WORK TO COMPLETE —
1. In the summary of New York State divorce laws, how long must an irretrievable breakdown of the marriage have lasted to serve as a ground for divorce?
2. Extend the summary of New York State divorce laws past its final sentence.

EXTRACT PROVIDED —
┄┄┄┄┄┄┄┄┄┄

The unprecedented increase in the marriage failure rate during this century and the latter part of last century has had its effect, directly or indirectly, on virtually every family in the country. The following information is designed to briefly summarize New York State’s divorce laws.

Marriage is a civil contract. In accordance with the “Marriage Equality Act” signed into law in 2011(Domestic Relations Law (DRL) § 10-a). New York recognizes valid same-gender as well as opposite-gender couples. The state has an interest in preserving marriages. Accordingly, the marriage relationship only can be dissolved by a court, by either a divorce or an annulment. It also may be altered by a decree of separation granted by our courts. In any case, there must be a proceeding in the Supreme Court (which contrary to conventional thinking is not the highest court in New York State, but rather the trial court of general jurisdiction) in which the person seeking the divorce, separation decree or annulment must prove a basis for the divorce.

Pursuant to legislation signed into law by the Governor of New York State in 2010, New York will now grant a divorce when there has been an irretrievable breakdown of the marriage, for six (6) months or longer joining the rest of the country in instituting “no-fault” divorce (Domestic Relations Law (DRL) § 170(7)).

New York continues to have what is called a conversion divorce mechanism whereby parties can obtain a divorce pursuant to a separation decree or a separation agreement for more than a year and the party seeking the divorce has substantially complied with the terms of the separation decree or the separation agreement. Additionally, other fault grounds exist as noted below.

In order to get a judgment of separation, pursuant to DRL § 200, a party must prove cruel and inhuman treatment, abandonment, non-support, adultery or imprisonment.

What are the grounds for divorce?

Four of the “grounds” in this state are based on the fault of one of the parties:

(1) cruel and inhuman treatment;

(2) abandonment for one or more years;

(3) imprisonment for three or more years; and

(4) adultery.

The other (“no fault”) grounds are:

(1) one year of living apart under a separation agreement;

(2) one year of living apart under a separation decree granted by a court;

(3) an irretrievable breakdown of the marriage for a period of at least six months, provided that one spouse has so stated under oath. These “no fault” grounds afford New Yorkers a basis to get a “no-fault” divorce, in which neither spouse is judged to be at fault. Unquestionably, the “no fault” laws will provide a disincentive for people who wish to challenge the basis for the divorce.

New York’s “No Fault” Ground: What is “irretrievable breakdown of the marriage”?

An irretrievable breakdown of the marriage allows one spouse, unilaterally, to end a marriage and to do so without the agreement of the other spouse. However, the 2010 law provides that a court cannot grant a judgment of divorce unless and until the economic issues of the marriage are dealt with.

┄┄┄┄┄┄┄┄┄┄

INFORMATION SHOWN —
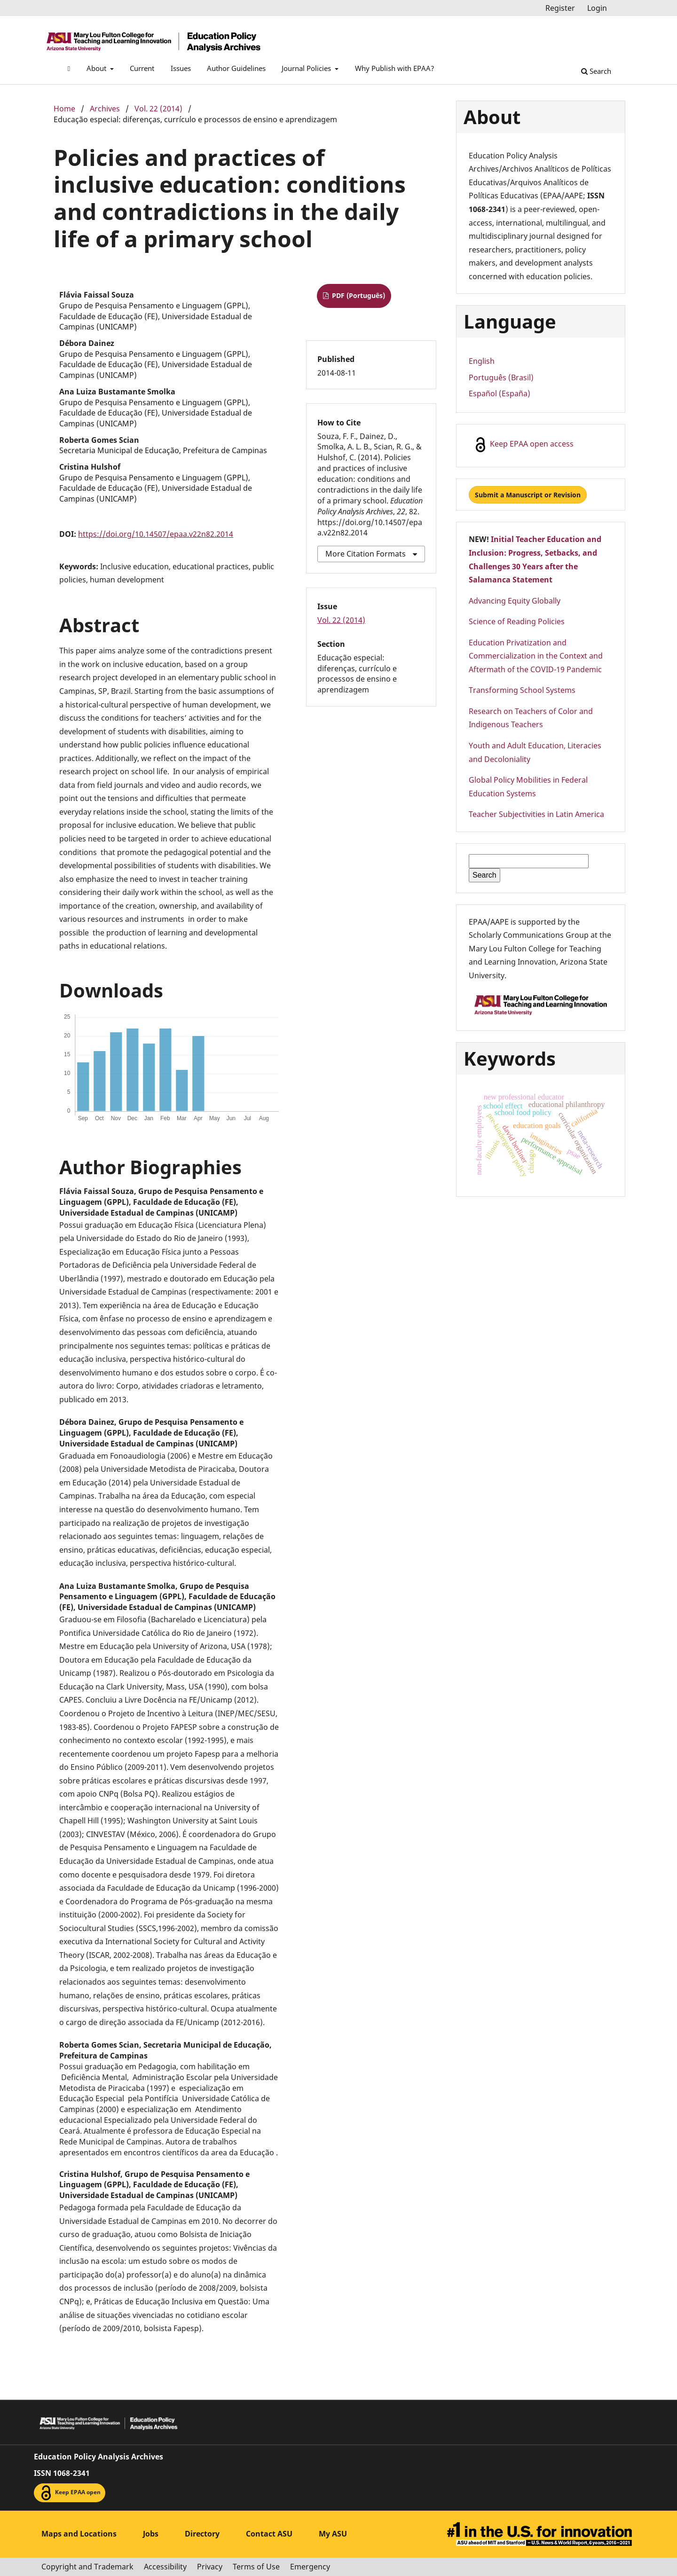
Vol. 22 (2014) (158, 108)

┄┄┄┄┄┄┄┄┄┄

RESPONSES —
1. At least six months.

2.
To prove the ground of irretrievable breakdown of the marriage the party seeking the divorce must demonstrate that: (1) the relationship between husband and wife has broken down irretrievably; (2) for a period of at least six months; (3) provided that one spouse states this under oath; and (4) proves that the “economic issues of equitable distribution of marital property, the payment or waiver of spousal support, the payment of child support, the payment of counsel and experts’ fees and expenses as well as the custody and visitation with the minor children of the marriage have been resolved by the parties, or determined by the court and incorporated into the judgment of divorce.”(DRL § 170(7)).

What is “cruel and inhuman treatment”?

Cruel and inhuman treatment can involve either physical or mental cruelty. To be a reason for divorce, the treatment must have such a serious effect on the physical or mental health of the divorce-seeking spouse that it is not safe or proper for the parties to continue the marriage.

Some examples of acts that courts have held to be cruel and inhuman treatment for divorce purposes include physical attacks upon a spouse; constant screaming, profanity or other verbal abuse; gambling away the household funds; staying away from the house too often without an explanation; going out with another man or woman; and wrongfully accusing the other spouse of adulterous relations with another man or woman. Alcoholism, by itself, usually is not a sufficient basis for divorce, unless your spouse becomes cruel or violent when intoxicated, so that you fear for your health and safety.

Mental illness also is not a sufficient basis for a divorce on the grounds of cruel and inhuman treatment; unless a spouse’s other behavior could be defined as “cruel and inhuman treatment.” However, mental illness is not a defense to cruel and inhuman treatment. Nevertheless, a court may declare a marriage void when a spouse has been incurably mentally ill for a period of five (5) years or more.

The courts have held that when there is long-term marriage (often fifteen or more years married) the acts of cruelty must be more substantial to justify a divorce. What might be cruel in a short marriage may not be sufficient basis for divorce in a more mature marriage relationship.

Each case, however, stands on its own facts. The court decides whether or not these facts justify a dissolution of the marriage. Generally, the acts or conduct on which the divorce is based must have occurred within five years prior to the commencement of the action to be considered by the court.

What does “abandonment for one or more years” mean?

Abandonment means that your spouse has intentionally left you without your consent, and of his or her own accord (that is, you did not force or lock your spouse out of the house) and without justification.

You must also prove that your spouse had no good reason for leaving (such as your ill treatment or your consent), that your spouse left with the intention of never returning, and that your spouse did not offer in good faith to return.

Unjustified refusal by a spouse to have sexual relations is also considered a “constructive abandonment” and may also be considered cruel and inhuman treatment.

Abandonment must exist for a continuous period of at least one year before the action is started to be a basis for divorce in this state. There is no statute of limitations on abandonment, but it will depend on specific facts such as health issues, livelihood, compelling family obligations or other reasons.

However, a separation agreement eliminates the ground of abandonment, since when both parties sign an agreement, they consent to living apart.

What is the basis of divorce if a spouse has been in “imprisonment for three or more years”?

Divorce on the grounds of imprisonment for three or more years means that the defendant actually must have served three years or more in prison before an action can be brought; even if the conviction is later overturned or reversed.

What is adultery?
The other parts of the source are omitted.